Des scientifiques bernois attribuent la couleur rouge de Mars à une «rouille» due à un passé plus humide, selon une étude parue mardi dans «Nature Communications». Cette découverte a des répercussions sur la question de savoir si la vie a pu exister sur Mars, selon cette étude internationale dirigée par l'Université de Berne et l'Université Brown, aux Etats-Unis. Les scientifiques ont identifié la ferrihydrite, ou hydroxyde de fer, comme étant à l'origine de la caractéristique poussière rouge martienne.
La ferrihydrite se forme en présence d'eau. «Ce résultat montre que Mars a rouillé lorsque l'eau liquide était abondante sur la planète», a expliqué à Keystone-ATS Adomas Valantinas, premier auteur de l'étude à l'Université de Berne. Cela indique que l'eau liquide a pu être plus répandue dans le passé de la planète rouge qu'on ne le pensait jusqu'à présent. «Or c'est une condition essentielle pour la vie», note le chercheur.
Nouvelle hypothèse
Cette nouvelle étude remet en question l'hypothèse précédente selon laquelle l'hématite, un minéral sans eau semblable en apparence à de la rouille, serait responsable de la couleur de Mars. Les scientifiques ont combiné des observations provenant de sondes spatiales et de rovers martiens avec des méthodes de laboratoire inédites.
«Nous ne sommes pas les premiers à envisager la ferrihydrite comme raison de la couleur rouge de Mars, mais cela n'a jamais été prouvé comme nous venons de le faire, c'est-à-dire en utilisant des données d'observation et des méthodes de laboratoire inédites pour produire un analogue de poussière martienne en laboratoire», relève Adomas Valantinas.
Caméra bernoise
L'équipe a travaillé avec des données provenant de la sonde Mars Reconnaissance Orbiter de la NASA et des sondes Mars Express et ExoMars de l'Agence spatiale européenne (ESA). La sonde ExoMars est équipée du système d'imagerie Color and Stereo Surface Imaging System (CaSSIS), une caméra développée et construite par une équipe internationale dirigée de l'Université de Berne.
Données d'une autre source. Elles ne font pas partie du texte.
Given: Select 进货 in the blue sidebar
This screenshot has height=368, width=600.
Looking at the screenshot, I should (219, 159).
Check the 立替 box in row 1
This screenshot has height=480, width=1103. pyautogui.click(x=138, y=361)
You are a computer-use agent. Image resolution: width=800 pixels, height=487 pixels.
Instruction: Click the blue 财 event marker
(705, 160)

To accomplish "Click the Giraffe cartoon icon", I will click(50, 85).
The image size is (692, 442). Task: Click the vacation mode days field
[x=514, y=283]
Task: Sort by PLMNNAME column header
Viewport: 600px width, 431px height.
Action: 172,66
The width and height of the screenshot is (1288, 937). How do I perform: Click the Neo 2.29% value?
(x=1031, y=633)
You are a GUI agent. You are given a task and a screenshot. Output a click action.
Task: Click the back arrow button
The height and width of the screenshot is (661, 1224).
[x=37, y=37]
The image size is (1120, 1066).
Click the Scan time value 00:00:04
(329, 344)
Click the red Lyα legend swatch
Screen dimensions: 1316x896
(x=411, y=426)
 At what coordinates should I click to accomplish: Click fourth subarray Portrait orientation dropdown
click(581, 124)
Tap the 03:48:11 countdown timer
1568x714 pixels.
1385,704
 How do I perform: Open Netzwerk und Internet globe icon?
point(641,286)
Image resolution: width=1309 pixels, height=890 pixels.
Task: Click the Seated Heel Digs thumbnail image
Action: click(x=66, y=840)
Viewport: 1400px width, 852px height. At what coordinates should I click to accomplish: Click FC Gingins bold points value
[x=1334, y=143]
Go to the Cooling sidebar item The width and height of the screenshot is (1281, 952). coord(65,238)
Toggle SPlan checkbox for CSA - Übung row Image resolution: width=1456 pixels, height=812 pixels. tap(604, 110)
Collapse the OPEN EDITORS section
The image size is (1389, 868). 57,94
Les premiers résultats ont été obtenus grâce à CaSSIS, qui a mis en évidence la présence de ferrihydrite. La caméra observe Mars depuis avril 2018 et fournit des images en couleur et à haute résolution de la surface de Mars. Les données recueillies en orbite martienne ont été combinées avec des mesures effectuées par les rovers de la NASA tels que Pathfinder, Curiosity et Opportunity, ainsi qu'avec des analyses en laboratoire de matériaux synthétiques semblables à ceux de Mars.
D'autres expériences et mesures ont été réalisées à l'Université de Grenoble (F), à l'Université Brown et à l'Université de Winnipeg, au Canada. Selon Adomas Valantinas, «nos analyses montrent globalement que la ferrihydrite est très répandue dans la poussière martienne et probablement aussi dans les couches rocheuses».
En attendant des échantillons
La confirmation de la ferrihydrite comme principal colorant de la poussière martienne a des conséquences importantes pour la compréhension de l'histoire de Mars et la question de savoir si la vie y est apparue un jour. Contrairement à l'hématite qui se forme dans des conditions chaudes ou sèches, la ferrihydrite se forme en présence d'eau fraîche.
L'étude montre que pour que la ferrihydrite se forme sur Mars, il a fallu à la fois de l'oxygène – qu'il provienne de l'atmosphère ou d'autres sources – et de l'eau, qui peut réagir avec le fer. Ces conditions étaient très différentes de l'environnement sec et froid de Mars aujourd'hui.
Selon Jack Mustard, co-auteur de ces travaux à l'Université Brown, ces résultats ne pourront être vérifiés que sur des échantillons ramenés de Mars, actuellement collectés par le rover Perseverance de la NASA. «Lorsque nous les récupérerons, nous pourrons définitivement vérifier si notre théorie concernant la ferrihydrite est correcte», conclut le planétologue. Cela pourrait être le cas dans les années 2030.